Thirteen people were murdered by citizens of a neighbouring village in what has been branded a massacre in the Sierra Sur of Oaxaca earlier this week.
Believed to have been caused by residents from San Lucas Ixcotepec over an ongoing land dispute with the community of Santa María Ecatepec, a further five people remain missing after the attack.
According to a report from El Financiero, a Spanish-language publication that reports on the country, the attack which took place on Monday is believed to have started when 25 people from the Acatitlan community went into the disputed area to clean up a crop system. An armed attack then ensued on the group of 25 believed to be from the town of Santa Maria Ecatepec, which saw two women and eleven men killed in an ambush-like method. During the attack a vehicle was also set on fire.
Following the attack, the National Emergency Commission and State Police were the first to reach the scene after having travelled from a district two hours away from the site.
Monday’s attack appears to come after a long line of arguments between the communities.

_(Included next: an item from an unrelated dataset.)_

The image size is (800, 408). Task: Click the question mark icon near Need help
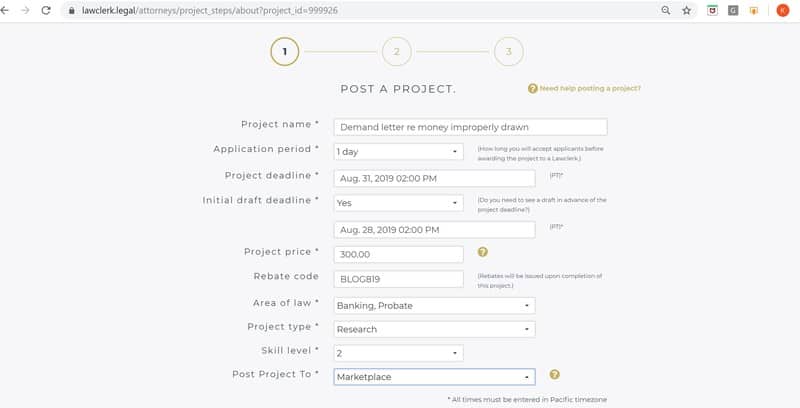(532, 89)
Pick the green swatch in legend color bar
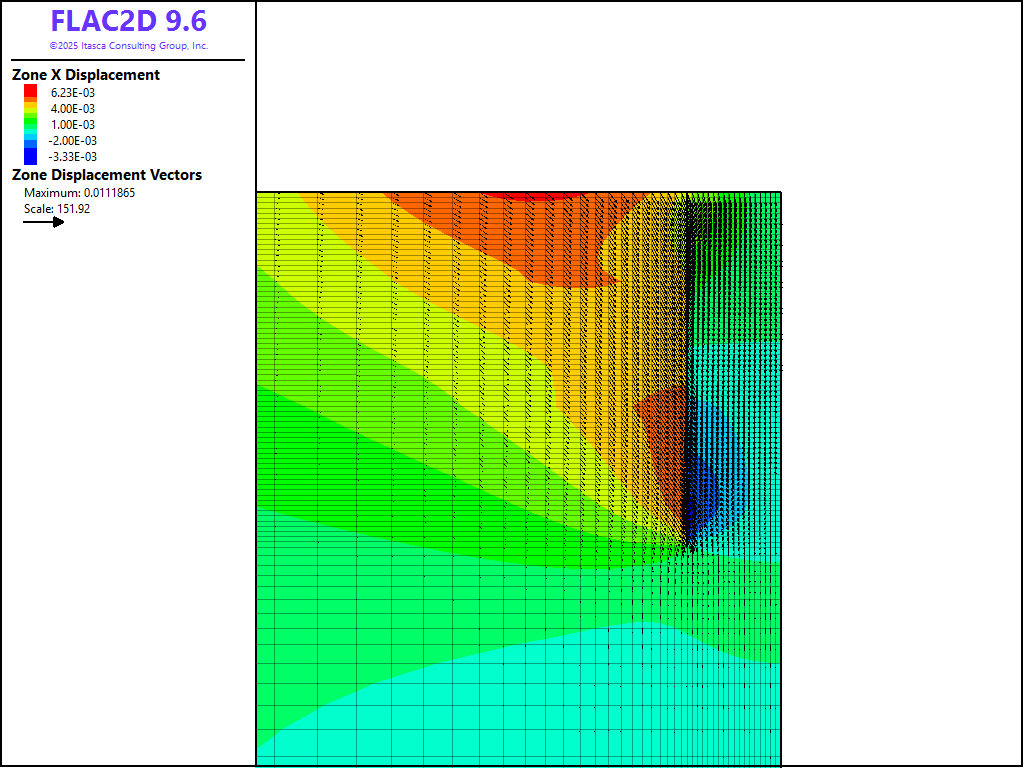The height and width of the screenshot is (768, 1024). click(30, 122)
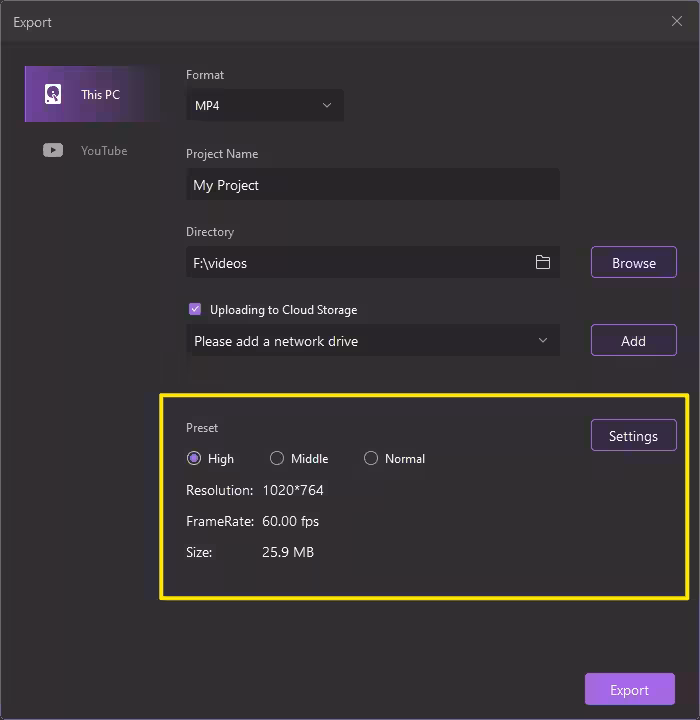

According to the report the most recent dispute exists over the ownership of 3,660 hectares of forest land, however the Santa María Ecatepec community also has ownership disputes over another 9,775 hectares and a third concerns 4,409. The Attorney General, Rubén Vasconcelos has since noted that conflict the continues despite proposed resolutions between the warring communities.
In response to the massacre, 42 state police guards have been placed in the community of Santa María Ecatepec in attempt to prevent retaliation attempts from either side.
The Sierra Sur in Oaxaca is a mountainous area which spans 14,000 km2 and consist of over 70 municipalities, some of which are identified as far below the poverty line. The area mainly consists of farming communities, in which the issue of land continues to remain a disputed topic for residents.
There are hundreds of land disputes rife throughout Mexico, predominantly in poorer areas of the country and amongst indigenous communities. For instance at the end of last year it was reported by Al Jazeera that 5,000 people were displaced from their villages after renewed land disputes erupted in the area. As authorities rally to find effective solutions for communities, who desire to take matters into their own hands, it has also been reported that the murder rate in the country is predicted to top 30,000 for this year, the highest recorded annual number in Mexico’s history.